No 'noatime' support in OS X?

rbuenger

Registered
Now after I've got my second harddisk that should be used for dumb data storage with a lot of read/write access I would like to enable the noatime option for this volume.

But i noticed that this option seams to be silently discarded by the mount command.

For example if I try this the noatime is just ignored:
Code:
root# mount -uvo noatime,nosuid /dev/disk1s10
/dev/disk1s10 on /Volumes/media (local, nosuid)

Anyone know if its possible to 'activate' the noatime option for a volume in OS X? Or has Apple removed support for this too?

If this is the case then 10.3.6 was the last piece of software here. They removed so many usefull things that you have to compile your own kernel to get these things back.

Ok, I know that most users even don't know what this is and maybe it's more important to add the latest OpenGL feature for all those gamers but Apple should remember why they are still alive. If they forget the 'power' users and change OS X into a stupid OS for gamers then I can just save $1000 and get a new (better, faster) pc with a REAL BSD OS :mad:
 
How are you trying to enable it and what are you trying to do at the same time?
It is completely possible with Mac OS X (no need to go X86 yet!).
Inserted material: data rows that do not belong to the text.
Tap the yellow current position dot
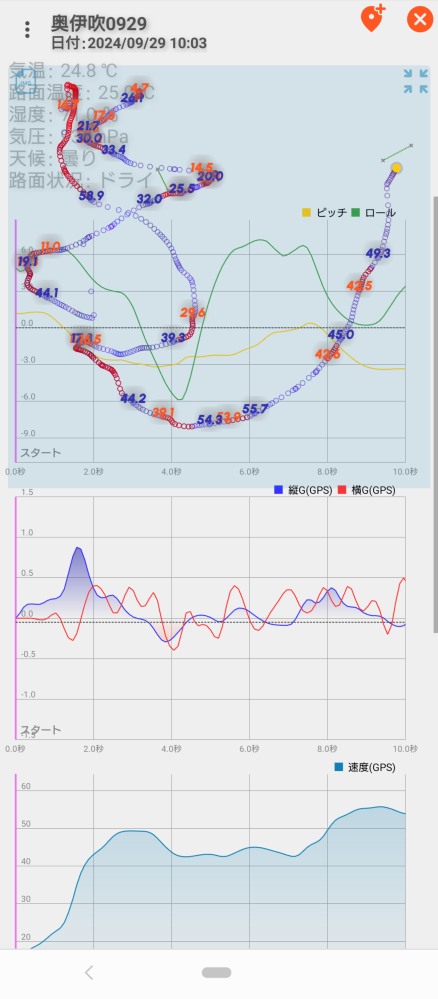Screen dimensions: 438x999 coord(397,168)
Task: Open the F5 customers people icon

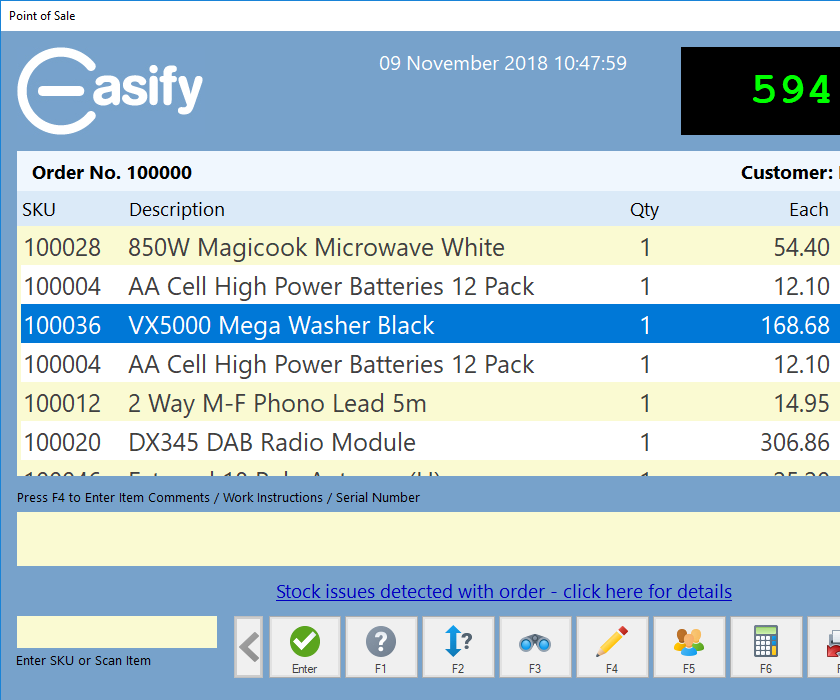Action: click(x=689, y=647)
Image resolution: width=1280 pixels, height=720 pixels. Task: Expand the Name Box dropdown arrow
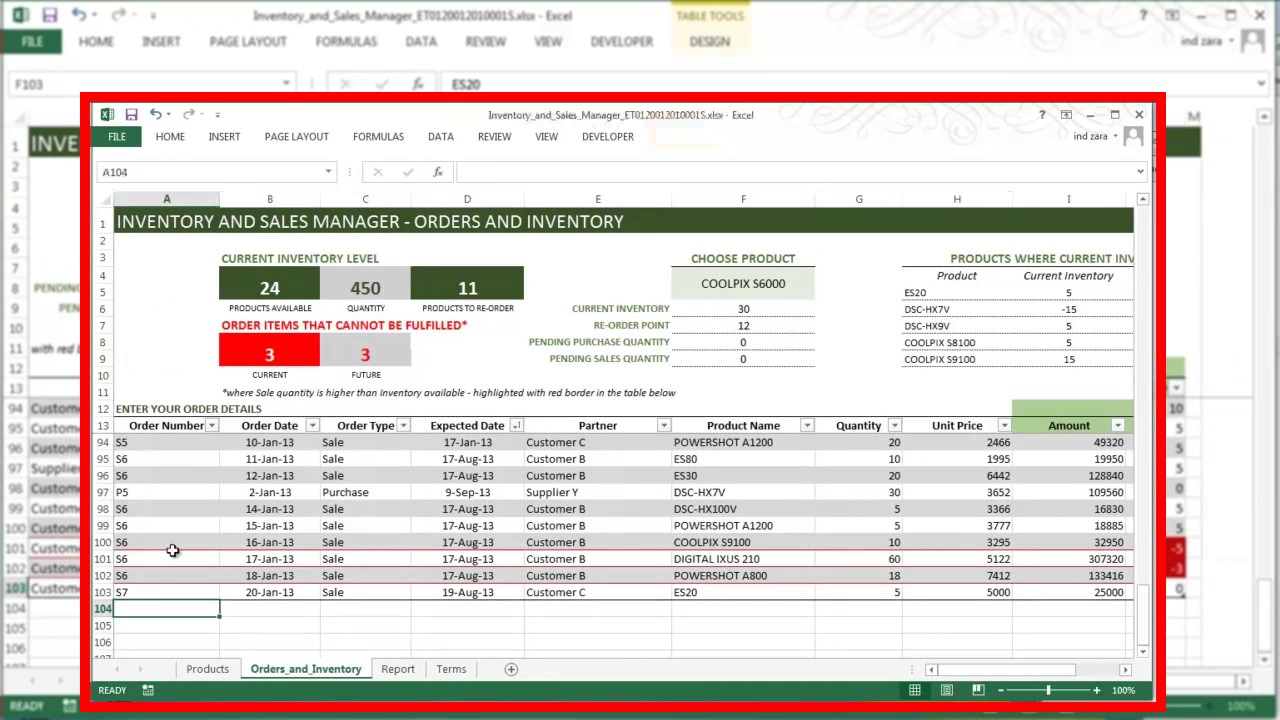click(x=328, y=172)
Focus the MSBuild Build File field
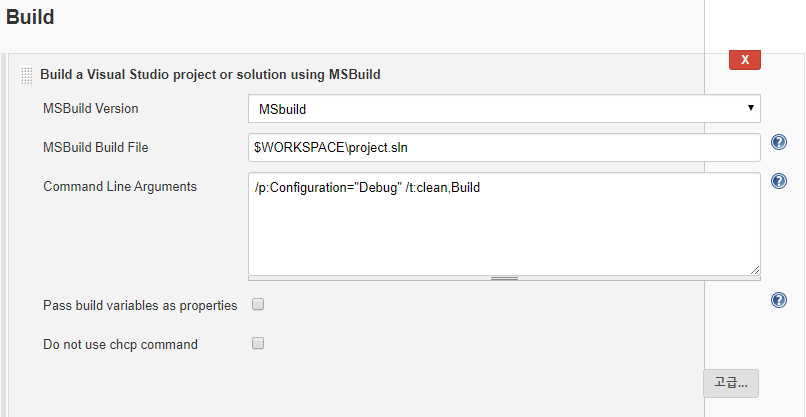806x417 pixels. click(504, 148)
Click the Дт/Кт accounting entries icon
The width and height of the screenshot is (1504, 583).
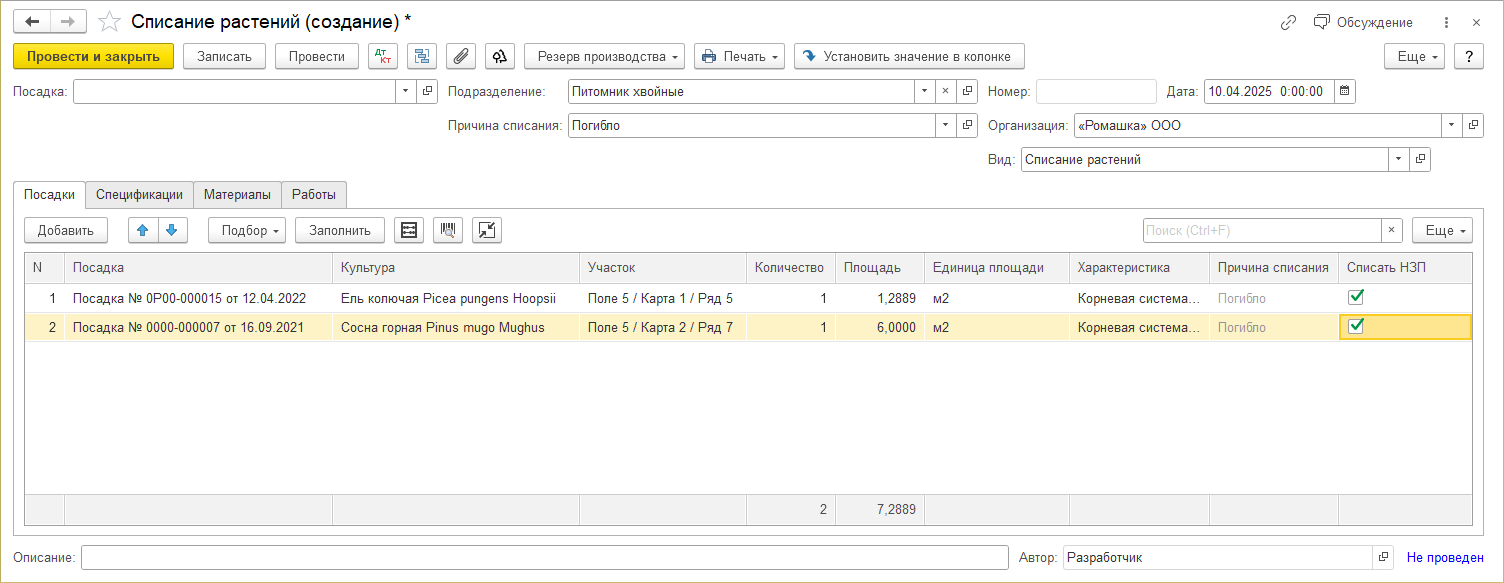point(383,57)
A quick google search for Mac OS X noatime runs up quite a few pages where people are doing it onn bootable iPods and to preserve the life of Flash Drives so it is technically possible...
 
Why is noatime necessary? Does it bring better performance or significantly increase the life-span of your hard drive?
 
I won't say that it is a significant boost but yes it will give you a better performance if you read/write a lot especially in small files and the life-span is (maybe) increased as the head movement is decreased.

And there is absolutly no need to save the last access time for these files so it's just a waste of time to let the system write these useless part of information.

But I won't try enabling this with the main system partition as I don't know if OS X need the access information to handle important stuff like caches or whatever. But enabling this for an additional storage partition should be no problem.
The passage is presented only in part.